Le « Trucmuche » dans Frankenstein à Bagdad
Sa mission personnelle de justice s’accompagne d’une volonté de vengeance. Mais pour venger les victimes des attentats, il en arrive à commettre lui-même un crime. L’innocent devient criminel, sans pour autant le reconnaître, tout comme les différents groupes armés qui ont vu le jour en Irak pendant ces années d’occupation américaine. Tous revendiquent une certaine idée de la justice, tous ont commis des crimes, personne ne le reconnaît. Le « Trucmuche » sert alors d’allégorie cynique pour Ahmed Saadawi, qui lui fait dire : « Il n’y a pas d’innocent complètement pur, ni d’assassin complètement abject. » Il détaillait d’ailleurs la dualité de sa mystérieuse créature lors d’un entretien avec l’AFP : « Le Trucmuche pense faire le bien mais il prend part aux meurtres et aux destructions. Nous l’avons tous fait d’une façon ou d’une autre, en approuvant ou en fermant les yeux sur les crimes. » Il y a surtout de l’humain dans Frankenstein à Bagdad, l’humain avec ses défauts, son orgueil, sa vanité, son désir de vengeance, mais aussi ses rêves et espoirs.

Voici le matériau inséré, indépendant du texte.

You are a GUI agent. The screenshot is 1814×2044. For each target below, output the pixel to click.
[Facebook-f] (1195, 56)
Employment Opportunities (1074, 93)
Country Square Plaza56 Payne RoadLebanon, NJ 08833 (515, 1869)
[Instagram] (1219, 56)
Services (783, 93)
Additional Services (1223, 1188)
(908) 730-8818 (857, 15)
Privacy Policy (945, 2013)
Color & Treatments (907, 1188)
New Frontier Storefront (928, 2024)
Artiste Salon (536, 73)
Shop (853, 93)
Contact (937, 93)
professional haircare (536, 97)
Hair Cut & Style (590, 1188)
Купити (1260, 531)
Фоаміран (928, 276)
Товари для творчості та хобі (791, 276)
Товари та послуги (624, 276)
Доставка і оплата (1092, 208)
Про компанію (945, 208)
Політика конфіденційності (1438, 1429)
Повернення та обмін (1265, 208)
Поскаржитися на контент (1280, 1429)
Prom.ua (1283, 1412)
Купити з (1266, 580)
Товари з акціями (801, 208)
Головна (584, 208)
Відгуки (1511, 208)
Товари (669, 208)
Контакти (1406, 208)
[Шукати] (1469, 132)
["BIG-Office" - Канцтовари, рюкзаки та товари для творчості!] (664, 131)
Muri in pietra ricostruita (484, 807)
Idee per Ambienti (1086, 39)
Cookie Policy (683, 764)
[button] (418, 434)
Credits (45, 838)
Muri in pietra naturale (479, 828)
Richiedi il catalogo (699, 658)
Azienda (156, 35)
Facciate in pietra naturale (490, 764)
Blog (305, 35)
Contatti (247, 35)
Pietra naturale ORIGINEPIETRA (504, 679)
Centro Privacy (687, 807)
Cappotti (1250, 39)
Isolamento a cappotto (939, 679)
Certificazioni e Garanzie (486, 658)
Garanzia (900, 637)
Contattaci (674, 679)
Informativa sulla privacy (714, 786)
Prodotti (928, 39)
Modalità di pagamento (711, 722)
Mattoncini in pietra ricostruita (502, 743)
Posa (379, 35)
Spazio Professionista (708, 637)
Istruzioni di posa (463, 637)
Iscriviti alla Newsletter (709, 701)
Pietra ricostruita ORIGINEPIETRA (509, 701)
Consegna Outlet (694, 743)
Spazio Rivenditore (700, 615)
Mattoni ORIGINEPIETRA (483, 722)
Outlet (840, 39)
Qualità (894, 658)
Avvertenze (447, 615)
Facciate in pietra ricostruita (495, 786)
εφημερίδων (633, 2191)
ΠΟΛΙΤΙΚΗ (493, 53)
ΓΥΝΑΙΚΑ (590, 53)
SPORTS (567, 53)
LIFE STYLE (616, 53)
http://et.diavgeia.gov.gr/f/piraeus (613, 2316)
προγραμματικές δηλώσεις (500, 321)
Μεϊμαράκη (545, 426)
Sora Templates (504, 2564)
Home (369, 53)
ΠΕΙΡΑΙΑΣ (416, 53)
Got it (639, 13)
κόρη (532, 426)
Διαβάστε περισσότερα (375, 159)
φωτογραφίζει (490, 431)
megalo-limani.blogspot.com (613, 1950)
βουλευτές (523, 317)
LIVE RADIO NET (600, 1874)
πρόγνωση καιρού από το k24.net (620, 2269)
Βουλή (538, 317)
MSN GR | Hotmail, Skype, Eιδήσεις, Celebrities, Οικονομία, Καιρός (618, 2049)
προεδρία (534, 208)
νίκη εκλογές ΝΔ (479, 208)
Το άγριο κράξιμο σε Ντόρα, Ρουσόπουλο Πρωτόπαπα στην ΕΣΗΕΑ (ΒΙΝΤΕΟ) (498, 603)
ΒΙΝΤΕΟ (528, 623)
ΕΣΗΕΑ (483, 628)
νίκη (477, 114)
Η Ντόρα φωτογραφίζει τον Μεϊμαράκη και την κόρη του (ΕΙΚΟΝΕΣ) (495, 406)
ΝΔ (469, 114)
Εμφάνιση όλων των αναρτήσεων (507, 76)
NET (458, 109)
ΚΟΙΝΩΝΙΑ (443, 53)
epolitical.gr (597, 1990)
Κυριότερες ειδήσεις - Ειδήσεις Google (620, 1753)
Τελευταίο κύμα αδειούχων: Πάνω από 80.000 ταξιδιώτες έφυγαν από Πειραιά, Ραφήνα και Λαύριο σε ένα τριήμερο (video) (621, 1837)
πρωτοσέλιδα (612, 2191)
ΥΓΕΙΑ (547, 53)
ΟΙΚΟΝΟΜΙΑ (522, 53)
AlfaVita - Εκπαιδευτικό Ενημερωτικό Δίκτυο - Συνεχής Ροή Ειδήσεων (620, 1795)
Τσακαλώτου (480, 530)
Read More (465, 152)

Sorti en 2013, le roman a été traduit de l’arabe au français trois ans après. Le succès de ce Frankenstein à Bagdad est tel, qu’une adaptation au cinéma, à Hollywood est en discussion. Plusieurs studios dont celui de George Lucas ont contacté l’écrivain pour adapter son oeuvre. Le romancier a finalement signé un contrat avec une société de production britannique. Pour lui, peu importe le studio, ce qui compte c’est qu’il « fasse un film au plus proche » de ce qu’il a écrit. Ahmed Saadawi est conscient des représentations négatives d’Hollywood concernant le Moyen Orient et l’image de son pays, l’Irak, a besoin d’être redorée après ces années de guerre.